(Stored items from a collection)
* * *
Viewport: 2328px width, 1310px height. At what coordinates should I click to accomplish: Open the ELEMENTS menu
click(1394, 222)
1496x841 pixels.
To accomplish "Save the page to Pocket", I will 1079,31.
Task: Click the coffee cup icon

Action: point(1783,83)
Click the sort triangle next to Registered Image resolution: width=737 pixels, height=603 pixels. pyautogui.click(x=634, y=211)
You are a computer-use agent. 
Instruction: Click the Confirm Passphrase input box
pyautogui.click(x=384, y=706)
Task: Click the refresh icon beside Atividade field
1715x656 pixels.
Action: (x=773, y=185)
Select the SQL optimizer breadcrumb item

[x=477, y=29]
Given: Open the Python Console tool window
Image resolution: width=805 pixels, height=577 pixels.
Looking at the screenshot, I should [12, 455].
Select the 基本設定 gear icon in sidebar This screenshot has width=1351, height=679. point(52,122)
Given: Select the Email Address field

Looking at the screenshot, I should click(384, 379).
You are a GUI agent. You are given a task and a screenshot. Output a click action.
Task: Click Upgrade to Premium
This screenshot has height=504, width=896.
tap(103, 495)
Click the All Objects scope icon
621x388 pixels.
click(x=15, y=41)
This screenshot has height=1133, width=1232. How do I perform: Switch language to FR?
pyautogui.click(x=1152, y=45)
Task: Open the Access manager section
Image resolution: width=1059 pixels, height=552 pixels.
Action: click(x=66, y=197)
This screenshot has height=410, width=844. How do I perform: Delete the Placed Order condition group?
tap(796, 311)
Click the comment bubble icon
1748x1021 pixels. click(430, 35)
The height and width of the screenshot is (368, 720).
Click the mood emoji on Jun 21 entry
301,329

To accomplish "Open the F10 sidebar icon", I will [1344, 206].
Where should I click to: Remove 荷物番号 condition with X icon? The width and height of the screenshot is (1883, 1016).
* * *
**What needs to be done**
The lines to return are those in the entries above that hold "sidebar".

**Response for this exercise**
Select the 基本設定 gear icon in sidebar This screenshot has width=1351, height=679. point(52,122)
To accomplish "Open the F10 sidebar icon", I will [1344, 206].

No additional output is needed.